If you have a service that sells at different prices for different amounts, or a product that a customer might buy two of, or anything where a customer might be a repeat customer in a single year, then estimating an average price can be complicated and difficult. Make an educated guess.

The much harder factor to estimate is how long it will take to close a sale. Go back to the sales funnel you created earlier, and break down this problem into stages. Does each stage take an hour, a day, a week, or a month? How many conversations might it take to get from stage to stage? If you have to, set a range for each stage. Add up the results, and you’ll have an educated guess for the duration of a sale and the number of times you’ll need to talk to a customer to get them through the funnel.

With this information, the last step is to determine how many potential customers a single salesperson could possibly talk to in a day. If this salesperson is both a hunter and farmer, then expect half the workday to be spent farming and making current customers happy, even early on, when there is nothing more to sell to existing customers. If you’ve divided your team by geography or segment, budget some time for someone to sort through and assign each prospective customer to each sales segment. That exercise helps estimate how many customers can be moving through the funnel at one time.

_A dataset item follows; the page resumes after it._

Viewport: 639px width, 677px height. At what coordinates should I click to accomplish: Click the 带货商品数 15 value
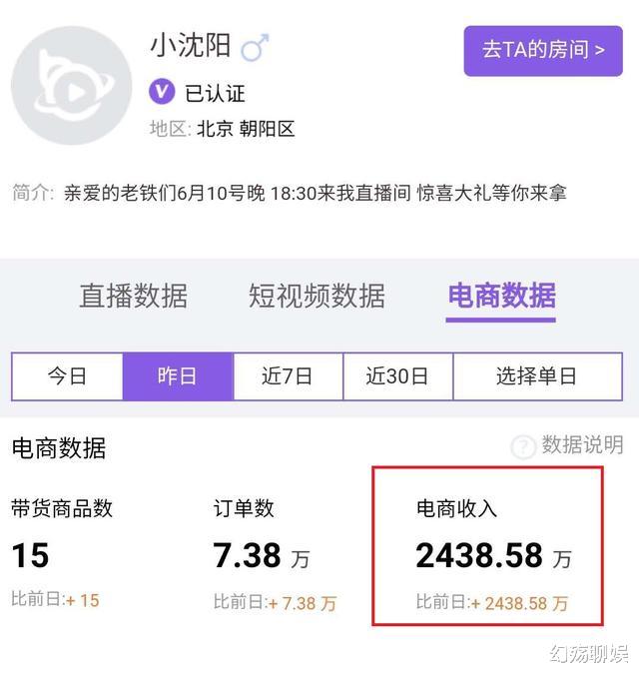click(30, 555)

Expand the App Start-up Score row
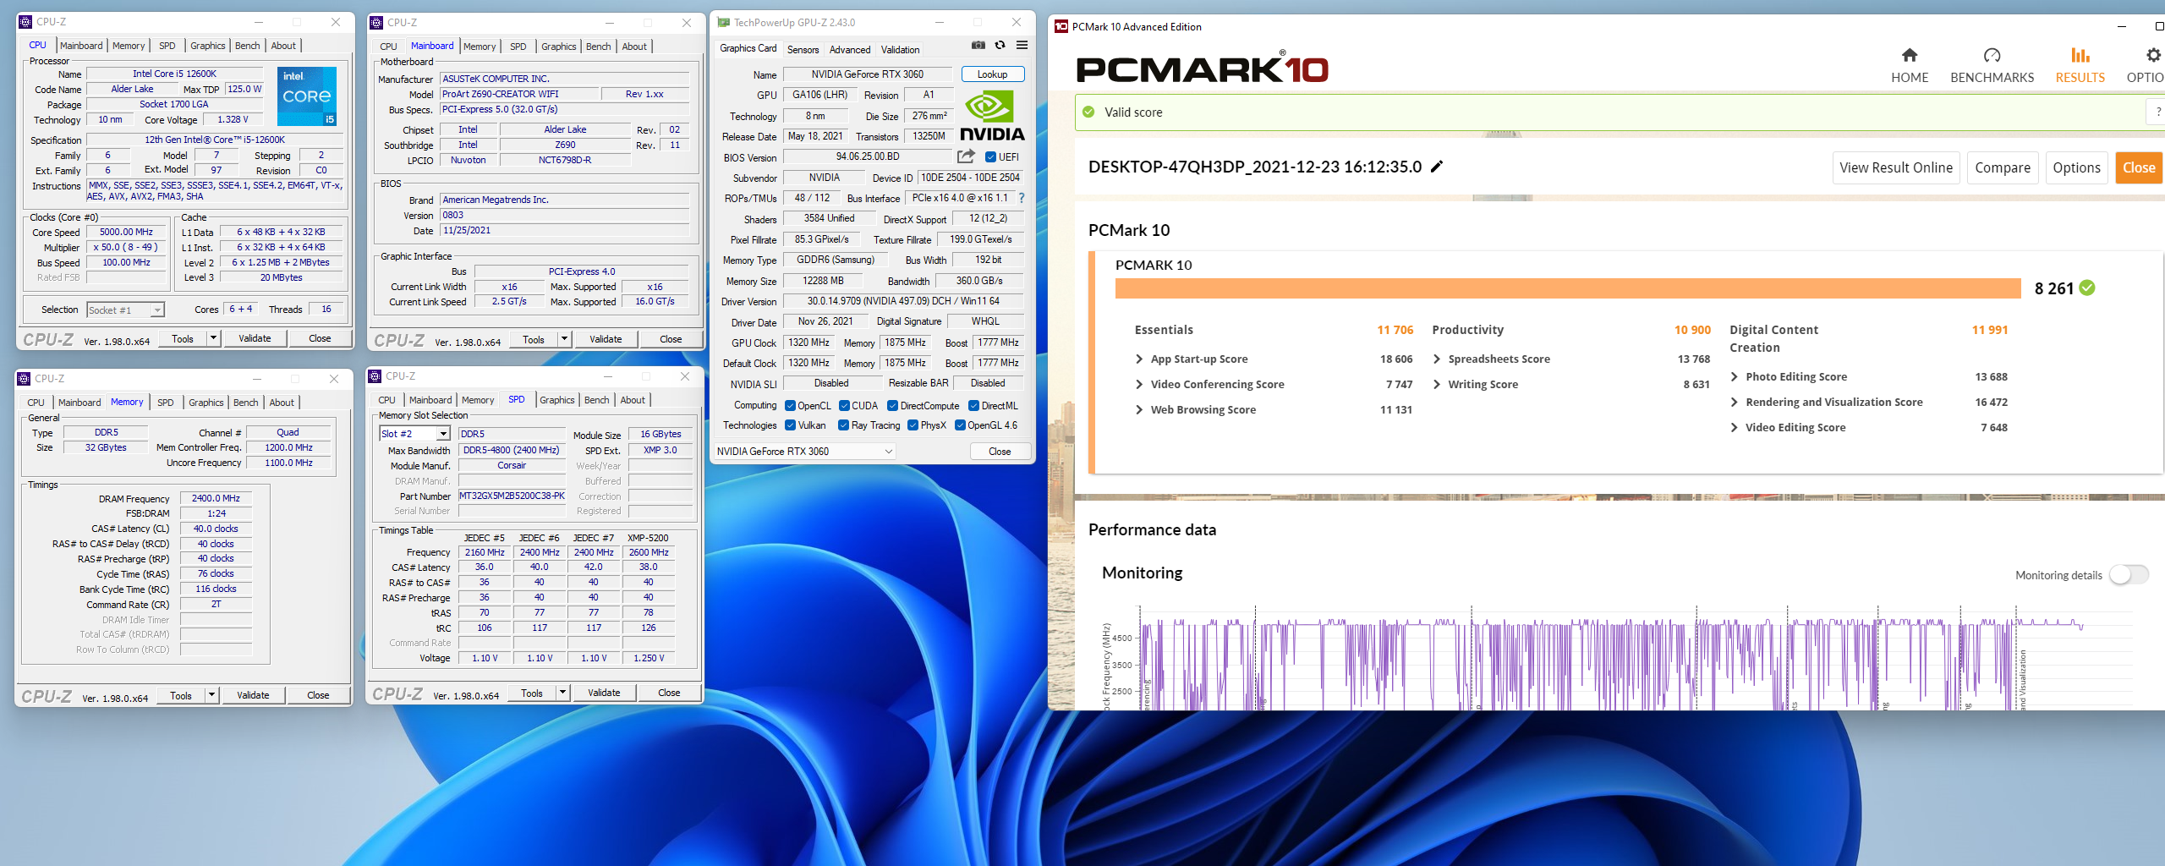tap(1139, 359)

The end goal is an estimate of how many customers could possibly make it through the funnel in a given month, quarter, and year.

Take the estimate of how many new paying customers a salesperson can close per month, then multiply that by the number of salespeople and by the average sales price. The result is your sales projections.

(Customers/month) x (# of salespeople) x ($ price) = sales projections

Does the result look reasonable? It should look difficult, but not impossible.

If you expect a significant number of repeat customers, then change the first factor to count the number of sales rather than the number of customers:

(# of sales/month) x (# of salespeople) x ($ price) = sales projections

Note also that each salesperson will have his or her own rate. If your sales team is small, you can add up the individual estimates for each salesperson. However, if you have a large sales team, you will need to estimate an average rate across the whole sales team.

If you are projecting revenues for a few years into the future, keep in mind that for successful products, the average sales price tends to rise year by year, and, as the sales team gains knowledge from customers and experience in selling your product, your deal-flow increases, even as the average time through the pipeline decreases.

Also note that, once you have been selling the product for a few months, you should have actual numbers you can use in future projections. After a few dozen sales, your average sale price is simply the average of your last dozen sales. (Ignore the price of your first few sales, as it is common for those first few customers to pay far less than the eventual average). Keep measuring your sales funnel, as well, so you have actual data on the average time it takes to make a sale.

Lastly, sales projection is far easier when salespeople consistently “meet” their quota, i.e., when they bring in at least as much revenue as you ask them to. To encourage this behavior, give out bonuses to salespeople who are consistent.